Avery-Copp Family Papers
This project was made possible in part through a grant from the Institute of Museum and Library Services to the Connecticut State Library on behalf of the State Archives and Conservation ConneCTion.
Collection Summary
Repository: Avery-Copp House
Creator: Avery family; Copp family
Title: Avery-Copp family papers
Dates: 1728-1991
Dates: 1820-1930
Extent: 200 linear feet; Approximately 200 boxes, 200 volumes
Abstract: The Avery-Copp Papers, which span mostly from 1820 to 1930, contain correspondence, writings, printed material, electronic media, and other papers related to the lives and relationships of the Avery and Copp families and their relations, who for generations lived in and around their homestead, now the Avery-Copp House Museum, on Thames Street in Groton, Connecticut.
Collection Number: ACH 2018.01
Physical Location: Avery Copp-House Museum carriage house (174 Thames Street), second floor.
Languages Represented: English, French, German
Scope and Content of Collection
The Avery-Copp Papers (1728-1991), which span mostly from 1830 to 1930, are comprised of correspondence, writings, printed material, electronic media, photographs and other material related to the daily life of the Avery and Copp families and their relations who lived in and around their homestead on Thames Street in Groton, Connecticut. Correspondence makes up the bulk of the collection, documenting personal and business activities and relationships. Maps, land surveys, genealogical material, business journals and ledgers, oral histories, photographs (including glass plate negatives and daguerreotypes), scrapbooks, and newspapers are among the other items that comprise the collection. Highlights include travel journals and letters to and from family members living in Brazil and Germany. Among the topics touched upon in the correspondence, diaries and other writings are business concerns, household matters and domestic servants, social and cultural observations, and wars from the Civil War through World War II. The collection also includes a number of World War I posters and letters to family members from Thomas Edison and George Bernard Shaw.
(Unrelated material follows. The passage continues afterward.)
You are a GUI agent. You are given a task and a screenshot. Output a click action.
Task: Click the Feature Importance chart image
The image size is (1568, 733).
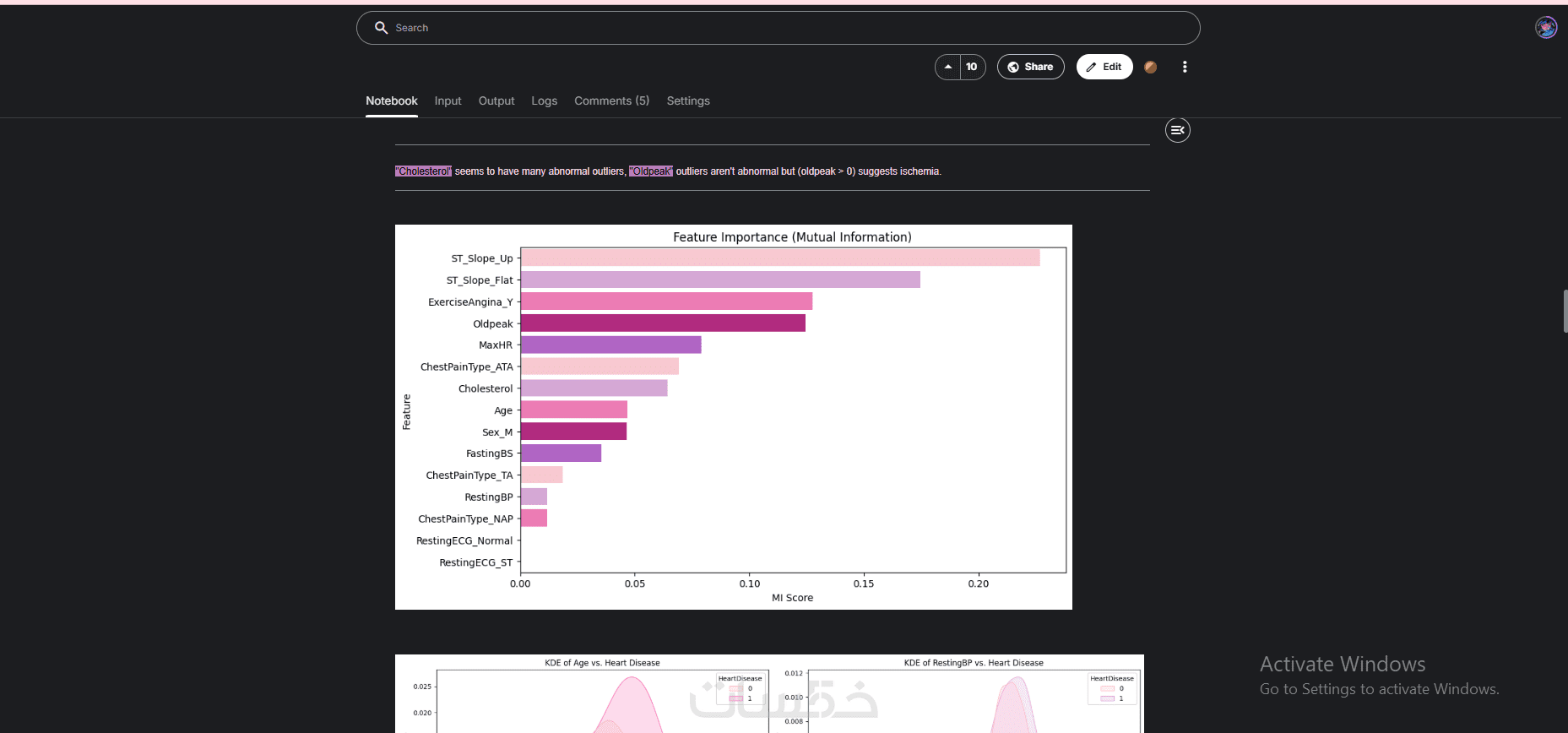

Administrative Information
Preferred Citation
Document title, Avery-Copp family papers, Archives, Avery-Copp House
Acquisition Information
Joseph Addison Copp, last family member to reside in the house, left the house and its contents to Belton Allyn Copp IV, Daniel Noyes Copp, and Betsey Avery Copp Halsey. They donated the collection as part of the Avery-Copp House Museum. Additional items associated with the house and Avery-Copp family members have been donated to the museum over the years.
Biography
The Avery-Copp House was built circa 1800 by Rufus Avery, right next door to his own home. It served as the home of his two sons and their wives, and was later sold to a cousin named Latham Avery. Latham Avery had gone to sea as a young man and after a successful career as a merchant seaman he returned to his hometown of Groton to marry and raise a family. One of his daughters, Mary Jane Avery Ramsdell, inherited the house and Victorianized it in the 1860s. She did not have children, and the house was passed on to her niece, Betsey Avery Copp. Betsey and Belton Copp came to live here in 1895 with their three children, (Belton) Allyn, Emily Avery, and Joe (Joseph Addison).
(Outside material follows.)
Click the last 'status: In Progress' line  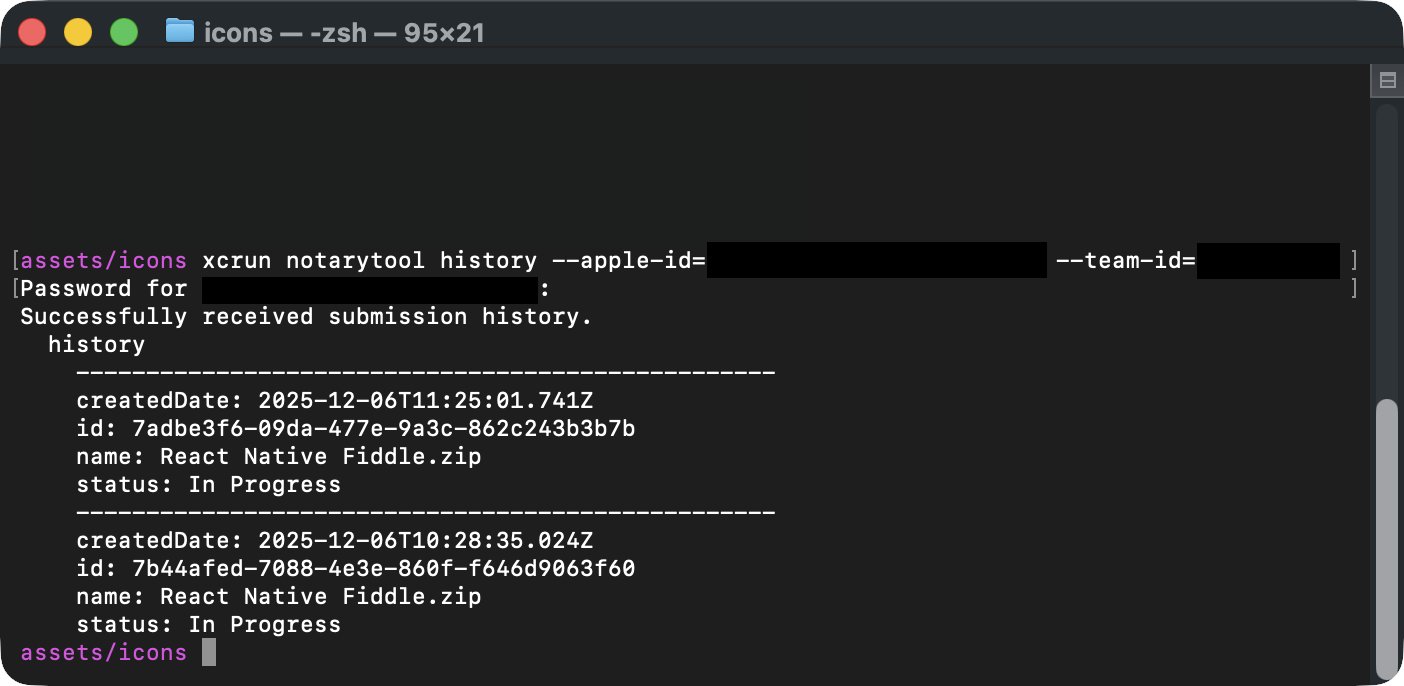click(x=209, y=625)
Joe (1889-1991) grew up in the Avery-Copp House and returned to the home to help nurse his parents in their last years. After both his parents passed away in 1930, he remained in the home and kept the family homestead virtually unchanged, taking nothing out and bringing very little in. His Yankee frugality and his sentimentality for the past kept the house as a “time capsule” that reflected daily life of the family prior to 1930.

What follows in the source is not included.